● **REQUIRED TASKS**:
(a) In the circuit breaker text, why does an open Circuit Breaker send calls straight to a fallback method? Answer in one to three sentences.
(b) According to the circuit breaker text, which actuator endpoint shows the current state of a Circuit Breaker?
(c) Carry on with the circuit breaker text, starting after its final sentence.

● **DOCUMENT SECTION**:
◆ ◆ ◆ ◆

When the circuit is open, a Circuit Breaker performs fast failure logic. This means it redirects the call directly to a fallback method that can apply various business logic to produce an optimal response. This prevents a microservice from becoming unresponsive if the services it depends on stop responding normally.
After a certain time, the Circuit Breaker will be half-open, allowing new calls to see if the problem causing the failures has gone away. If new failures are detected, the Circuit Breaker will trip the circuit and return to the fail-fast logic. Otherwise, it will close the circuit and return to normal operation.

Resilience4j exposes information about Circuit Breakers at runtime in several ways:

The current state of a Circuit Breaker can be monitored using the microservice's actuator health endpoint, /actuator/health.
The Circuit Breaker also publishes events to an actuator endpoint, for example, state transitions, /actuator/circuitbreakerevents.
Circuit Breakers are integrated with the Spring Boot metrics system and can use it to publish metrics to monitoring tools such as Prometheus.

◆ ◆ ◆ ◆

● **DATA SECTION**:
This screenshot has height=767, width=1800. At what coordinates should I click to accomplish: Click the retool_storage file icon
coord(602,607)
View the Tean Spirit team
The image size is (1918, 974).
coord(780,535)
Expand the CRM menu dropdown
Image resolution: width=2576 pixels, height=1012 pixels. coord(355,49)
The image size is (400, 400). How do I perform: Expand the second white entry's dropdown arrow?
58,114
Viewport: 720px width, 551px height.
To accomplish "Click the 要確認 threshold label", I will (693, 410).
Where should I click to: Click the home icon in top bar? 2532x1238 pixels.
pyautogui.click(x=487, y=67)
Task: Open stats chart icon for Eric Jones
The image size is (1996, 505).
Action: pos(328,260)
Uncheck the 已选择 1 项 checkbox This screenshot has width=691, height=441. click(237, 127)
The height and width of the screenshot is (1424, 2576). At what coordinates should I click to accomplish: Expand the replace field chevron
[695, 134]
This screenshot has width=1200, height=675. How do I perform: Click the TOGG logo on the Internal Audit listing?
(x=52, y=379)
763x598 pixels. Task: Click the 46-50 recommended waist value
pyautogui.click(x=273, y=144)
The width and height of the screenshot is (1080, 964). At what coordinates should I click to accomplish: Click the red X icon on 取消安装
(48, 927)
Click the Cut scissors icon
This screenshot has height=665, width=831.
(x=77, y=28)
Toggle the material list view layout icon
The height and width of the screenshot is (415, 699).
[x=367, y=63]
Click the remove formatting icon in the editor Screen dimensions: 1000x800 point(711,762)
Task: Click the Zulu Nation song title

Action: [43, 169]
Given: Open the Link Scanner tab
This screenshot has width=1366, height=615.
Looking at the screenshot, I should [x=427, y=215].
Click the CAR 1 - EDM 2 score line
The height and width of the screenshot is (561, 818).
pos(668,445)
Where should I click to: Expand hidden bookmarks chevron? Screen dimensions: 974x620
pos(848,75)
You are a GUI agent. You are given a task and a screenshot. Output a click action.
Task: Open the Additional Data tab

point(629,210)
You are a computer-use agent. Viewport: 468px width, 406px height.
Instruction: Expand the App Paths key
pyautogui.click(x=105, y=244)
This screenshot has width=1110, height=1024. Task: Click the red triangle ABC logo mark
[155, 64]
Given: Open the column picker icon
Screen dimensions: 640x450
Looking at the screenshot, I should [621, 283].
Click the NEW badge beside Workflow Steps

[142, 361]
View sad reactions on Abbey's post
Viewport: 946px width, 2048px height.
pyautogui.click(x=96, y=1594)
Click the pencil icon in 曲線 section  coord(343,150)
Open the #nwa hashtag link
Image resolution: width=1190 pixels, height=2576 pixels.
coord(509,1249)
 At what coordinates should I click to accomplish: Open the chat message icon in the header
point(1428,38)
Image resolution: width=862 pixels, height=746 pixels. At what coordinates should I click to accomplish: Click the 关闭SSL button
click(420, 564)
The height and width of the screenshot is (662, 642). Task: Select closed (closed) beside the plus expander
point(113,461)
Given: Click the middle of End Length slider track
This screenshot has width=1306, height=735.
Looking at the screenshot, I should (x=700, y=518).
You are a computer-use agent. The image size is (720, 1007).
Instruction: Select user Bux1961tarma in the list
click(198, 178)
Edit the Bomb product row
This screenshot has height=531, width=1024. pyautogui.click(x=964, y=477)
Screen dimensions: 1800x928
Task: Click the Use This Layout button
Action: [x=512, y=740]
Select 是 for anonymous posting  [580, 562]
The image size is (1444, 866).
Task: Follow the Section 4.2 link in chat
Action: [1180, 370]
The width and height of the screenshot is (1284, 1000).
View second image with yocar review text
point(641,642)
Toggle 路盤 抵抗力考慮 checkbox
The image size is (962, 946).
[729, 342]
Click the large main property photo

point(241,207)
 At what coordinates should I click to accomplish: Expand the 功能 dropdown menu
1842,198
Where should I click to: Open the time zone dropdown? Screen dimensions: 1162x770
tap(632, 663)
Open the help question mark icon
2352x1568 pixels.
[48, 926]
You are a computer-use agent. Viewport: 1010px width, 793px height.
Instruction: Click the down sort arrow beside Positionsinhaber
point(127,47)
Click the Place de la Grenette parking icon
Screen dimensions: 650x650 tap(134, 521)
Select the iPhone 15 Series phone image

◆ ◆ ◆ ◆

● **RESULTS FOR THE EXERCISE**:
(a) Redirecting calls to a fallback method lets the Circuit Breaker fail fast and still return a suitable response through business logic. This keeps a microservice from becoming unresponsive when the services it depends on stop responding normally.

(b) The microservice's actuator health endpoint, /actuator/health.

(c)
To control the logic in a circuit breaker, Resilience4j can be configured using standard Spring Boot configuration files. The following configuration parameters are used:

slidingWindowType: To determine if a circuit breaker should open, Resilience4j uses a sliding window, counting the most recent events to make the decision. Sliding windows can be based on a fixed number of calls or a fixed elapsed time. This parameter is used to configure the type of sliding window used. We'll use a count-based sliding window by setting this parameter to COUNT_BASED.
slidingWindowSize: The number of calls in a closed state that are used to determine if the circuit should open. We'll set this parameter to 5.
failureRateThreshold: The threshold, in percentage, for failed calls that will cause the circuit to open. We'll set this parameter to 50%.
automaticTransitionFromOpenToHalfOpenEnabled: Determines if the circuit breaker will automatically transition to the half-open state once the wait period is over. We'll set this parameter to true.
waitDurationInOpenState: Specifies how long the circuit remains in an open state, i.e., before it transitions to the half-open state. We'll set this parameter to 30 seconds.

 management.health.circuitbreakers.enabled: true

Introduction to TimeLimiter

To help a circuit breaker manage slow or unresponsive services, a timeout mechanism can be useful. Resilience4j's timeout mechanism, called TimeLimiter, can be configured using standard Spring Boot configuration files.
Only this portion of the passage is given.